== Supplied data

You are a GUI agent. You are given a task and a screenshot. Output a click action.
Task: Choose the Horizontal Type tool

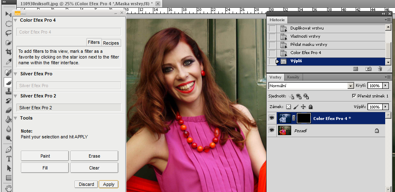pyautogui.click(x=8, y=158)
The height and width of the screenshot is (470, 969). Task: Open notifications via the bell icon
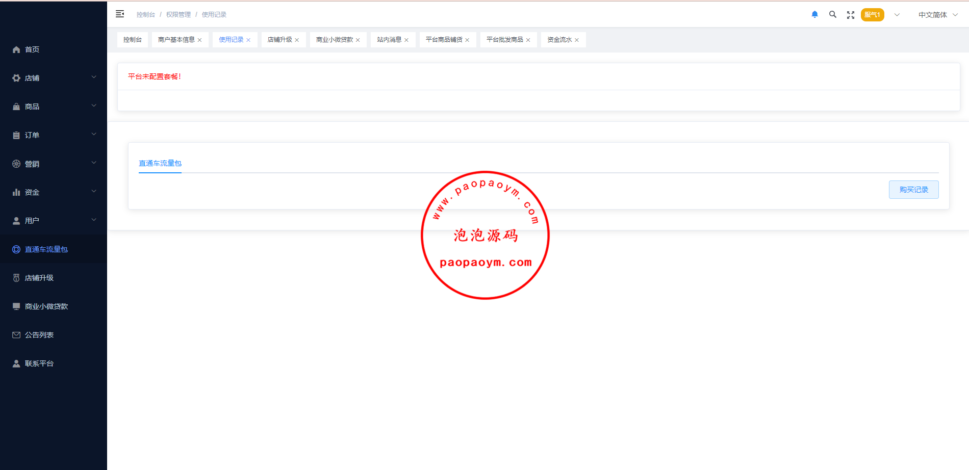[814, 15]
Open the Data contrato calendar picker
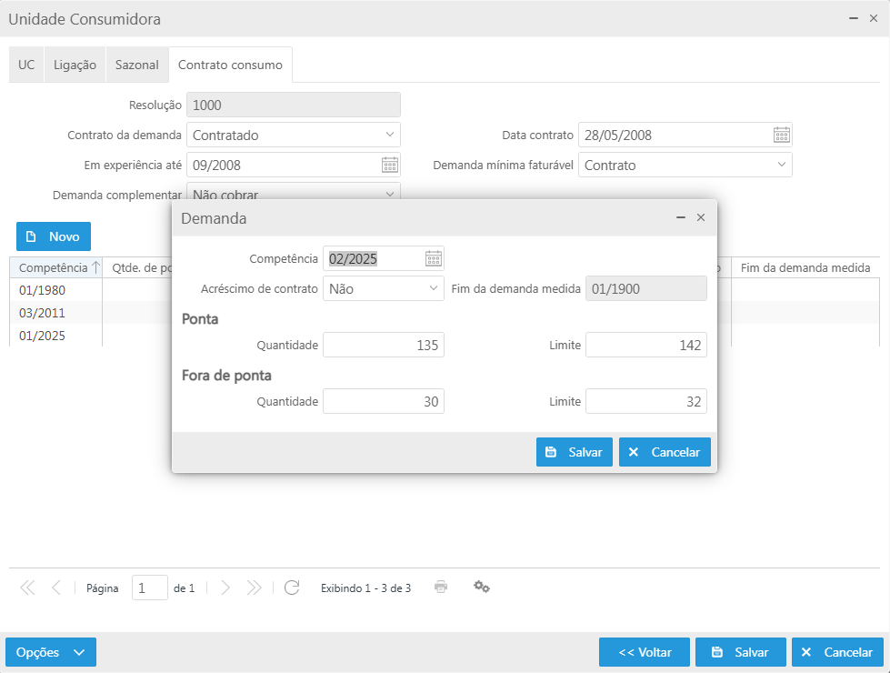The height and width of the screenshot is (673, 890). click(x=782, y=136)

====

*Problem:* Only the records, copied exactly and without pictures, should make up the answer.

*Solution to this task:*
You are a GUI agent. You are given a task and a screenshot. Output a click action.
Task: Choose the Horizontal Type tool

pyautogui.click(x=8, y=158)
The height and width of the screenshot is (470, 969). Task: Open notifications via the bell icon
[814, 15]
Open the Data contrato calendar picker
The height and width of the screenshot is (673, 890). click(x=782, y=136)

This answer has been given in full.